# !BITTE UM HILFE! Schulaufgabe lösen



## Andreas D. (25. Jun 2006)

Hallo an Alle!

Ich habe jetzt keine Zeit mich anzumelden, werde ich heute Abend machen!
Jetzt erstmal meine Frage:

Ich (15 Jahre, 9 Klasse) habe letztes Halbjahr die Programmier-Sprache JAVA als Zusatzfach gewählt. Meine Erwartungen gingen aber schon bei der ersten Stunde den Bach runter. Es liegt nicht am Lehrer, der übrigens sehr freundlich ist, sondern einfach der sprachlichen Verständigung. Unser Lehrer ist Araber und sein Akzent lässt und eigentlich jedes Wort verschwinden, daher auch mein Problem: Ich versteh es einfach nicht. So, jetzt ist am Donnerstag Notenschluss und das Wahlfach JAVA ist Versetzungsrelevant.
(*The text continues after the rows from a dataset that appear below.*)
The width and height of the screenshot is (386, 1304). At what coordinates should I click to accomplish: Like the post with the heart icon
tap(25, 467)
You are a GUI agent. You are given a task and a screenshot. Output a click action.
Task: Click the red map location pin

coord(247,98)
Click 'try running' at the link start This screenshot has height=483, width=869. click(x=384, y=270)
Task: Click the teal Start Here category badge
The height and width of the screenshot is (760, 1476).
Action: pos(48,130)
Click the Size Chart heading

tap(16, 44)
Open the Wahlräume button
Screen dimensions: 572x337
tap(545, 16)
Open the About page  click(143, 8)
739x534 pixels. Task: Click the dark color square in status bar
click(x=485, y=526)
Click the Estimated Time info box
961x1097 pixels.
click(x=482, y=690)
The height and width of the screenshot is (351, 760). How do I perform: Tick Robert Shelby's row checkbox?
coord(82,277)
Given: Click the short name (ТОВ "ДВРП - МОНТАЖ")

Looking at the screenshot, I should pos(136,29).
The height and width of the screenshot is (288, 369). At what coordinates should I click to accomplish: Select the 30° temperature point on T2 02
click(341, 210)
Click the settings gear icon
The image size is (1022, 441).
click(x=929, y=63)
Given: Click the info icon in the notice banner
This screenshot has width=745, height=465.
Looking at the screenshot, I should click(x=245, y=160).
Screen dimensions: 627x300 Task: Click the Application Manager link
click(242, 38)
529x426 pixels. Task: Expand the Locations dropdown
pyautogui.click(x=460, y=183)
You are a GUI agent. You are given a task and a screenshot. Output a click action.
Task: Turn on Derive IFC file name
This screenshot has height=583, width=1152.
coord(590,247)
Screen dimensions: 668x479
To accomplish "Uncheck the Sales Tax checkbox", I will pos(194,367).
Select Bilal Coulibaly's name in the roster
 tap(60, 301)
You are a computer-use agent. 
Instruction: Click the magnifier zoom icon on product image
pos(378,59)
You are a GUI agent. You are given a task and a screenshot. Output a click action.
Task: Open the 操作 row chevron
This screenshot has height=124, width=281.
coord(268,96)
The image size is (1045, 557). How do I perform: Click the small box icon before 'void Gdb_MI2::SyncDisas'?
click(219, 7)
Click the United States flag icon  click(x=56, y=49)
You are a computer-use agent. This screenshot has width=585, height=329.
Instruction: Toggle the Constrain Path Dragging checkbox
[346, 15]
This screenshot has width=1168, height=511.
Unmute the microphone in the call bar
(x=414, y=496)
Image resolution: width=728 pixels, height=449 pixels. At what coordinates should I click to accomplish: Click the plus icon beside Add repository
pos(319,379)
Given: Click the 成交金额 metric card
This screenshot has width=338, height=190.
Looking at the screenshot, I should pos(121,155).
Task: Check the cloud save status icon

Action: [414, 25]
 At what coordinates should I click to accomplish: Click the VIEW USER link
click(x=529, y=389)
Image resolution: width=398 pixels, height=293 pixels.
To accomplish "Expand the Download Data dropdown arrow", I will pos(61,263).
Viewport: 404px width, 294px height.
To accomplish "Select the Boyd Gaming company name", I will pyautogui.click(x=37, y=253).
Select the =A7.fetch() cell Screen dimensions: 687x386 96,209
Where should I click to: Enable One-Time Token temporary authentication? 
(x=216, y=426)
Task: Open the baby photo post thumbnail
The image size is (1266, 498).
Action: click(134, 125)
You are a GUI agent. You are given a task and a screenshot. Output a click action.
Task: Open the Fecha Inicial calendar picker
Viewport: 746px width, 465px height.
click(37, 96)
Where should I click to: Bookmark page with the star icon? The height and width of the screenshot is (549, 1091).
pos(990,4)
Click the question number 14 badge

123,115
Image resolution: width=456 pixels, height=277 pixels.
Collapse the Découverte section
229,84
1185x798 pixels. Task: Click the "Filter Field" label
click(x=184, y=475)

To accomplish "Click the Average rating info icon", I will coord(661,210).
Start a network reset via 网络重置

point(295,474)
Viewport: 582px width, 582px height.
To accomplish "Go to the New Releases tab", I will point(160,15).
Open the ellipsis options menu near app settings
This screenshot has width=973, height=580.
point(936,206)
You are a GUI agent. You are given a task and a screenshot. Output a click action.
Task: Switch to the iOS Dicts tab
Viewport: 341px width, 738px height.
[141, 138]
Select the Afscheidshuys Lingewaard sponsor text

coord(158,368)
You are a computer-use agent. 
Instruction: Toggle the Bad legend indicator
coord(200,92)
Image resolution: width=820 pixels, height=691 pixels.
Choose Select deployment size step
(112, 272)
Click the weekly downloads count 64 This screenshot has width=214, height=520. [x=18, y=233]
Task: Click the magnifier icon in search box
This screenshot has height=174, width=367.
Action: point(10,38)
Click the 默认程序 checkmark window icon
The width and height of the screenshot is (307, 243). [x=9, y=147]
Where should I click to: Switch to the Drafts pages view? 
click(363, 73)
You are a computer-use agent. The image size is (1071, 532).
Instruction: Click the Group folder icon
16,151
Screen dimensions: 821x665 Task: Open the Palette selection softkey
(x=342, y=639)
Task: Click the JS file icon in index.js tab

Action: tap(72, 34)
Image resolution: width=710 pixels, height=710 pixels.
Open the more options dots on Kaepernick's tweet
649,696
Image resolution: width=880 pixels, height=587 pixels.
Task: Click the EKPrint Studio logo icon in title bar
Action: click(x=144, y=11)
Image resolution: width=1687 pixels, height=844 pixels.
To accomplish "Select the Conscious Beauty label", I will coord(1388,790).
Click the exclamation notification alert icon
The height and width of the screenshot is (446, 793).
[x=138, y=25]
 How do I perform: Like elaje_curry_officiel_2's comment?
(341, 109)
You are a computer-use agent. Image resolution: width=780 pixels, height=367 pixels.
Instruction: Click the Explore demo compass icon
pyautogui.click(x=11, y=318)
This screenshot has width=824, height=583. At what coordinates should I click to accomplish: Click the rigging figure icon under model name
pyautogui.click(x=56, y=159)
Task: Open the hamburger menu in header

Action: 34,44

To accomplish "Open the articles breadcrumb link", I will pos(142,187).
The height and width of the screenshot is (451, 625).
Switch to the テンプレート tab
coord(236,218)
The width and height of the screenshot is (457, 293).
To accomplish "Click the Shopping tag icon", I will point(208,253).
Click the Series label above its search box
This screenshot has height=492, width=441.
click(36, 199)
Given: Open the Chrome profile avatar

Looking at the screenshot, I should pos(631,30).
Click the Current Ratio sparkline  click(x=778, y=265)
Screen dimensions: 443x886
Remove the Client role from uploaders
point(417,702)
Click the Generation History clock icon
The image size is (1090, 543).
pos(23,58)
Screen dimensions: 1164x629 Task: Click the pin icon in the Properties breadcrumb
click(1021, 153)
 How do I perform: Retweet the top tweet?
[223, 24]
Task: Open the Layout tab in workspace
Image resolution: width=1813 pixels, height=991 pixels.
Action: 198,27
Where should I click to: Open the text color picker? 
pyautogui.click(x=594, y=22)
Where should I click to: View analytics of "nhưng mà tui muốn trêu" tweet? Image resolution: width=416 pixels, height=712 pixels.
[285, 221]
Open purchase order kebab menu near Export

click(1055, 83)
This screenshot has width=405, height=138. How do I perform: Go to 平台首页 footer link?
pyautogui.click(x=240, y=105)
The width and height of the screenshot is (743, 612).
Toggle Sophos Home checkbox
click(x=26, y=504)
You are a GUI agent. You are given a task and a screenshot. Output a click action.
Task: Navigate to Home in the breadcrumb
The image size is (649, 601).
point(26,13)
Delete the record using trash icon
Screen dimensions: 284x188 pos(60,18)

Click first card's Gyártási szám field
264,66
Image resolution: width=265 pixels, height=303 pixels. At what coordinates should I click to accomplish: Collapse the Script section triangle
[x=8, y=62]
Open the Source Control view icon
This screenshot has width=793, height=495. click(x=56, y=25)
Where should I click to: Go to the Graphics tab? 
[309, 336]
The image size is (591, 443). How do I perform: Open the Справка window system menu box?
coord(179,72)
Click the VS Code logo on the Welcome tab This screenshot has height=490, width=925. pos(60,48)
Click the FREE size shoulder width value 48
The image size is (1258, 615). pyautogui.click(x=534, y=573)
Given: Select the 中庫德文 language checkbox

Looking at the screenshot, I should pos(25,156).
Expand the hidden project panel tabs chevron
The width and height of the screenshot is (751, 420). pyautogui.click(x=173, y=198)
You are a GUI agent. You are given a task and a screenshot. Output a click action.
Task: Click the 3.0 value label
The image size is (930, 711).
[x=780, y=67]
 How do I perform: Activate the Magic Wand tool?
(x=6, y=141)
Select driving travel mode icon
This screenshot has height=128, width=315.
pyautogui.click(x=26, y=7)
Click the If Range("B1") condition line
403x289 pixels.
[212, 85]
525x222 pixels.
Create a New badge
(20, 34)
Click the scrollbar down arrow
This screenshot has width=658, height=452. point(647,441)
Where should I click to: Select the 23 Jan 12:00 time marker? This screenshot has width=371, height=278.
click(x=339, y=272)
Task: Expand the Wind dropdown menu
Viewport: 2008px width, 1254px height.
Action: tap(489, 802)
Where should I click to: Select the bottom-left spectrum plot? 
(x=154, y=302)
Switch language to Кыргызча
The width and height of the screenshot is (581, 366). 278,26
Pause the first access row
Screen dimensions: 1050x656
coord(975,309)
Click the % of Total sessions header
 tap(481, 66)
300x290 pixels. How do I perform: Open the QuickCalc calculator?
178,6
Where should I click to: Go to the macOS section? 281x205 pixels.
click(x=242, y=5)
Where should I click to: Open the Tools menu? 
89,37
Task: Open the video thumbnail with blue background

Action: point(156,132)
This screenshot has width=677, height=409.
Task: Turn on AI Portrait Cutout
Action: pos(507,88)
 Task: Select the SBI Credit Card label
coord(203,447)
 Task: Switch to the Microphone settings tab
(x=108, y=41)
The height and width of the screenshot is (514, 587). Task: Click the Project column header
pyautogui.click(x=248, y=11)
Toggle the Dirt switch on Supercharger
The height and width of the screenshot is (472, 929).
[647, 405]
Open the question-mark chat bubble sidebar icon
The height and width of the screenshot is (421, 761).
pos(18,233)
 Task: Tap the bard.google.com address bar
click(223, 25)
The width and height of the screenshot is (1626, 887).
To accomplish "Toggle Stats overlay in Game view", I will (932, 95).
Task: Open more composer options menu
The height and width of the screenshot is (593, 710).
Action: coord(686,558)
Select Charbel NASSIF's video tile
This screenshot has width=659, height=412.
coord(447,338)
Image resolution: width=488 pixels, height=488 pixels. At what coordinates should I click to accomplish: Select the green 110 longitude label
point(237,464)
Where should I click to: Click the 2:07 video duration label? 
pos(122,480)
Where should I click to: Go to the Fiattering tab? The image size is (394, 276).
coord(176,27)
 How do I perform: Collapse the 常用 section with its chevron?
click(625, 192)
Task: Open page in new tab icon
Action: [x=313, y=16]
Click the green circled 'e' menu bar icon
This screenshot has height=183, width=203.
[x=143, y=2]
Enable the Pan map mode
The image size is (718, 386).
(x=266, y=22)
Wir haben etwas zum programmieren bekommen, ich habe schon alles versucht aber ich bekomme einfach nichts hin! Ich möchte keine 6 im Zeugniss haben, deswegen melde ich mich hier, damit Ihr mir helfen könnt. 

Hier die Aufgabe ( Ich schreibe jetzt einfach alles ab was auf dem Blatt steht, dass uns unser Lehrer gegeben hat ) :

Aufgabe zum Programmieren:

Es soll ein Programm entstehen, dass ein Gleichungssystem mit zwei Gleichungen und zwei Unbekannten löst.
Das Gleichungssystem:

ax + by = c
dx + ey = f

Für unsere Zwecke reicht es auch, wenn wir sofort eine Formel zur Lösung angeben und diese durch ein Programm implementieren.

Die Formel ist:


x = ce - fb           y = af - dc
      _____       ;         ______  

     ae - db                 ae - db


Die "_____" sollen Bruchstriche darstellen.


Also muss man abfragen (mit einer if - Anweisung), ob der Nenner in beiden Formeln 0 ist oder nicht.

D.h.: if((ae - db)!=0) usw. ...
Falls die if-Abfrage false ist, also der Nenner ist gleich 0, dann muss man die Meldung: Das Gleichungssystem wird im Unterricht näher Untersucht.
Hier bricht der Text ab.